Over the years, as more experiments were done, the "cognitive

maps" theory emerged as much the simpler explanation.  (Walker,

79-81)  One physical substrate of the map has been located in

the brain: the firing pattern of hippocampal neurons faithfully

record, topographically, the animal's position in its

environment (O'Keefe and Nadel, 1978).

 

    Still, it is not an accepted idea that an animal's

awareness guides its actions.  Indeed, in the world of academic

psychology, it is not readily granted that human awareness

guides human action.  According to Walker, "Shallice (1972) has

provided one of the few theories which identify consciousness

with a distinct behaviour-controlling function in addition to

functions related to speech: the selection of actions."

(Walker, 384).

 

    It is accepted that sensory input and cognitive mapping

guide an animal's action.  What is at issue is whether sensory

input and cognitive mapping deserve to be described as forms of

consciousness.  In an odd twist of contemporary semantics,

"Cognitive psychology has rehabilitated mind but not

consciousness." (Radner and Radner, 9)  Jackendoff, for example

maintains "the Hypothesis of the Nonefficacy of Consciousness"
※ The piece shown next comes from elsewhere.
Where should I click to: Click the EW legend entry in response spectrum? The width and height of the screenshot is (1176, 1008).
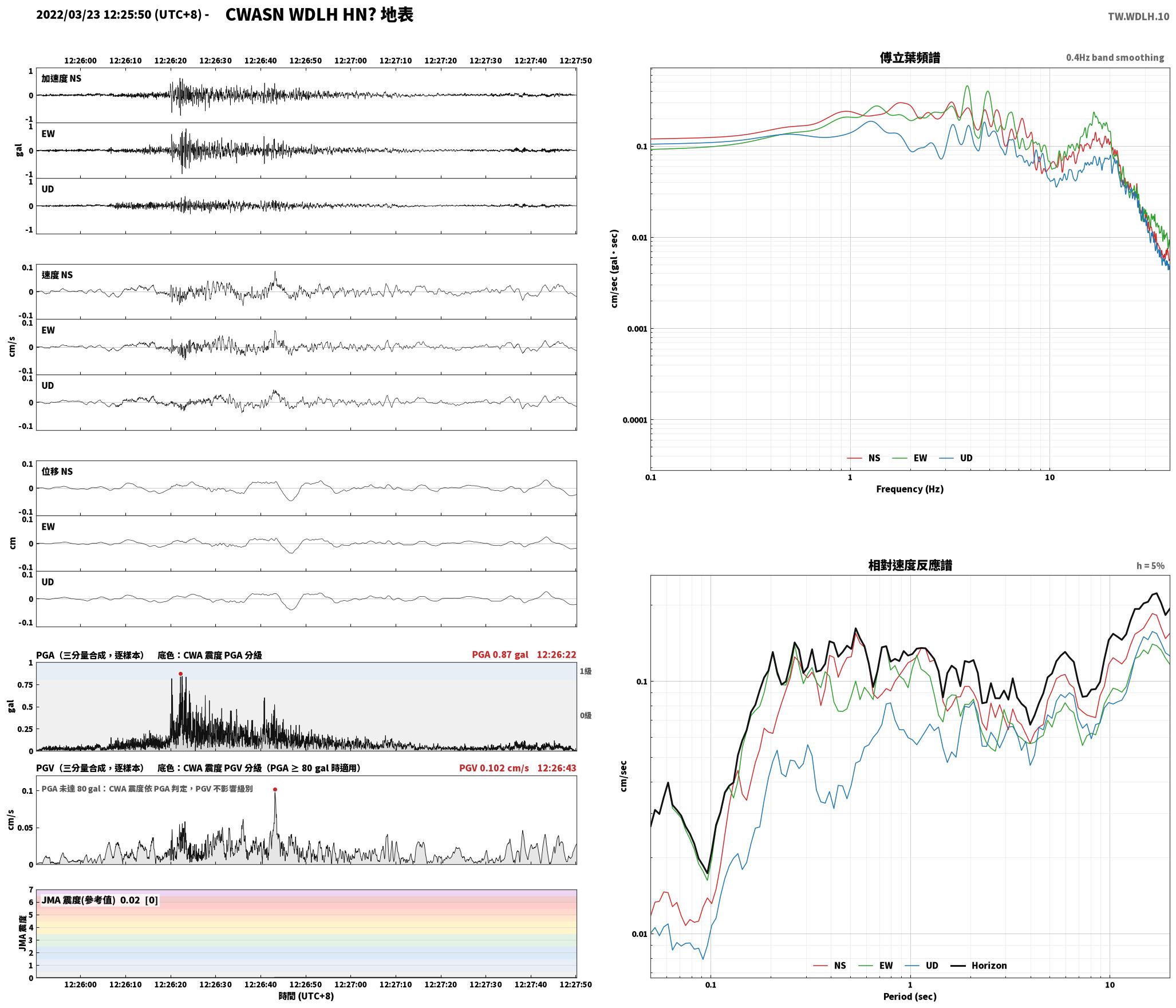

(Jackendoff, 25).  Klatzky, on the other hand, approvingly

cites James' view "that consciousness was 'efficacious' by

virtue of its being a 'selecting agency.'" (Klatzky, 138)

 

    My own usage follows the Aristotelian tradition, which

seems less confusing.  "...Aristotle's notion of consciousness

covers all the higher animals, that is, all the animals

possessing the full contingent of five senses, phantasia, and

memory." (Modrak, 151)  (Phantasia is typically translated as

"imagination.")

 

    Emphasis on locomotion, as a major feature of animal

nature, also goes back to Aristotle.

 

Hence we must consider that in On The Soul II (413b 10) he

established four levels of living things.  The first are

those which have merely the nutritive part of the soul by

which they live, such as, e.g., plants.  Others, beside

this, also have sensation, but without progressive motion,

as is true of the imperfect animals, e.g., shellfish.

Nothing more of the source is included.